To get a good understanding of why a given company has a COO and what the role is of the COO in a given company, it pays to start by thinking about the role of the CEO.
A CEO can be called on to do a lot of different things:
Communicating an inspiring vision and narrative
New business development
Board and investor relations
Defining and embodying company culture
Media and public relations
Hiring and managing an executive team
Scaling an organisation
Ensuring organisational alignment
Creating internal processes
Fighting organisational fires
This list is by no means comprehensive.
At a certain point it is no longer possible or optimal for the CEO to be directly responsible for all of these things, either because they don’t have the time for them all, or they’re not that good at them all, or both. At that point it often makes sense to split the role in two, with some responsibilities remaining with the CEO while others are passed over to a Chief Operating Officer.
Note that in some startups with multiple founders, one founder takes on the title of CEO while another calls themselves COO. Though there are no doubt exceptions, this is in many cases more a concession made so that everybody can have a “C-suite” title rather than a genuine COO.

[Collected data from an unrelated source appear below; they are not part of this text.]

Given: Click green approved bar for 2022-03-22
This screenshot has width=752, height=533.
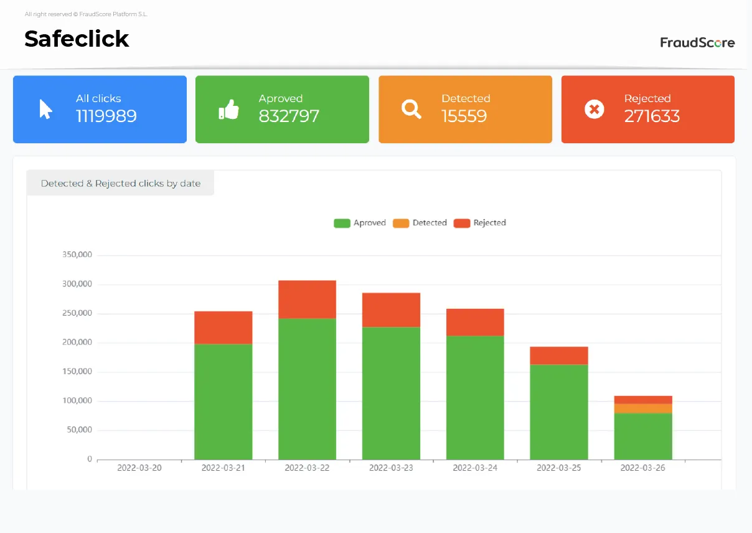Looking at the screenshot, I should point(307,389).
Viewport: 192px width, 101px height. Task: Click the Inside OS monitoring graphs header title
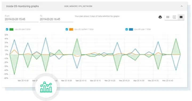[x=22, y=6]
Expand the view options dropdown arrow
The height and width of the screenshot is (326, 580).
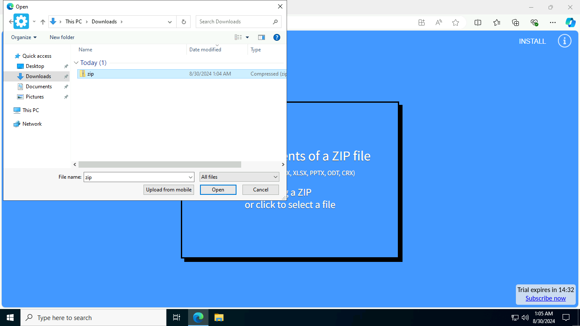[x=247, y=37]
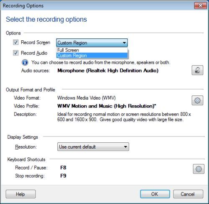Close the Recording Options dialog
The image size is (209, 204).
(200, 5)
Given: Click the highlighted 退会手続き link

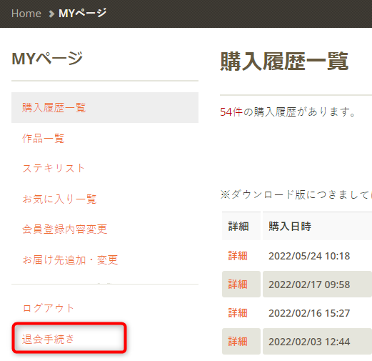Looking at the screenshot, I should tap(49, 339).
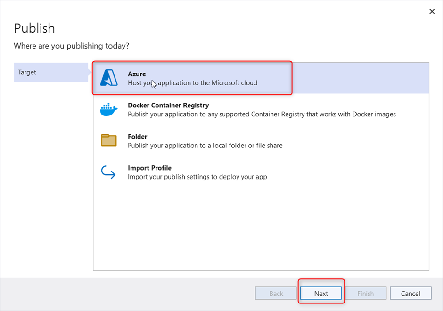
Task: Click the Docker whale icon
Action: [x=109, y=110]
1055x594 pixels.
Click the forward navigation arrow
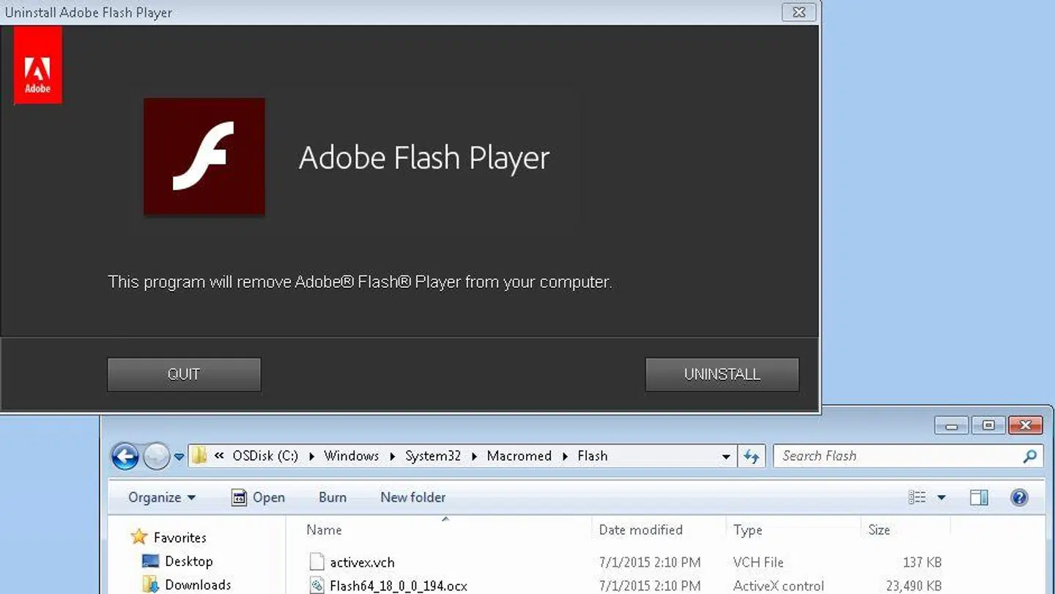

There are of course many ways to carve up the pie, and no two COO roles are exactly alike. The seam that generally makes the most sense, though, is between the “big picture” and “execution”. The CEO is responsible for the big pieces of work that ensure the long-term success of the company (vision and strategy, capital raising, partnerships and BD) as well as being the external interface and avatar of the company to the Board, investors, media, and government. Meanwhile the COO ensures that at the heart of the company is a healthy organisation that is able to efficiently turn the vision into reality. This means leading internal communications, most day-to-day decision making, management of the executive team, dealing with the inevitable people and other fires, and—most importantly—putting the processes and norms in place that allow the organisation to execute and scale effectively.
In the case of a founder-CEO, a COO is often somebody with more experience managing and scaling large organisations. This skillset can be an excellent complement to the CEO’s vision, drive, and charisma.
A COO generally reports into the CEO, and is therefore accountable to the CEO. In practice though, CEO and COO generally operate more like a partnership (where the CEO is the more senior partner). It is of course paramount that there is a close working relationship between the CEO and COO, as there is enormous context that needs to be shared between the two for the partnership to be a success.
In terms of the areas of the company that a COO is responsible for, there is enormous variety. This will depend on the preferences of the CEO, the strengths of both the CEO and the COO, and the nature of the business. In my case, all functions in the company report to me with the exception of Finance. I know another COO where Finance does report to them, but Product reports directly to the CEO. Yet another COO is responsible for Product and Engineering, but not Sales. In some companies with a very complex Operations component, the COO is actually the Chief Operations Officer and has a slightly narrower remit that excludes product creation entirely.
I've framed the division of labour as being about long term vs. day-to-day. There are other lenses through which the division of labour can be viewed:
“Outside” (investors, capital, media etc.) vs. “Inside” (people and process)
Company (the entire corporate entity) vs. Organisation (the way the people are enabled to deliver results)
“What” vs. “How”
Strategy vs. Execution
The point isn’t that one of these delineations is more correct than the others, or that they are mutually exclusive. Rather, by understanding all of these different views, hopefully a picture begins to emerge about what makes a COO a COO.